• _The task_
Read the records below. Copy each line where the string "button" occurs.

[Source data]
***
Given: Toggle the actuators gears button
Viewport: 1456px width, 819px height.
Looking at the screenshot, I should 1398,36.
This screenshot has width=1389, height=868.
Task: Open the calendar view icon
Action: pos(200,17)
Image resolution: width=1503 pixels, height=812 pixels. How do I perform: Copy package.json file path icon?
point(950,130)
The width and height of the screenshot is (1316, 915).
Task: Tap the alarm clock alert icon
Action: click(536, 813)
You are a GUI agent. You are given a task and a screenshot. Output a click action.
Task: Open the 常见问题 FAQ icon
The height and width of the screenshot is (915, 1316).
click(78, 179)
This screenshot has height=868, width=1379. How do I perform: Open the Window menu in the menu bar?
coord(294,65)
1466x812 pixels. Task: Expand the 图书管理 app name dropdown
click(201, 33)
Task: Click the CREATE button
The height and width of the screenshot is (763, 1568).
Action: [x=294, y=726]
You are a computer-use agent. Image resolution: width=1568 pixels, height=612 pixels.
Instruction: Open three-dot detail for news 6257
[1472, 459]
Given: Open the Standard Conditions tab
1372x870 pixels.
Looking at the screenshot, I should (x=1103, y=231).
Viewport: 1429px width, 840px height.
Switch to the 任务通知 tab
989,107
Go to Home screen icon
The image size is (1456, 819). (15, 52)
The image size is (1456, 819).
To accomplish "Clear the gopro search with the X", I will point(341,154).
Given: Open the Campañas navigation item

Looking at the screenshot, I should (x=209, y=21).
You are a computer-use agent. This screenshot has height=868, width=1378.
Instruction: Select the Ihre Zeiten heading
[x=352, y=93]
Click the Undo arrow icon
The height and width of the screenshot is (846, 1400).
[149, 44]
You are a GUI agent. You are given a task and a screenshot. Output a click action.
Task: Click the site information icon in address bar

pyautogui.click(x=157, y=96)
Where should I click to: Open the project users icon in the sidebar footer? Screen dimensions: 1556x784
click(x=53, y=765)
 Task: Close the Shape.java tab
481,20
***
• _Exercise solution_
Given: Toggle the actuators gears button
Task: Click the CREATE button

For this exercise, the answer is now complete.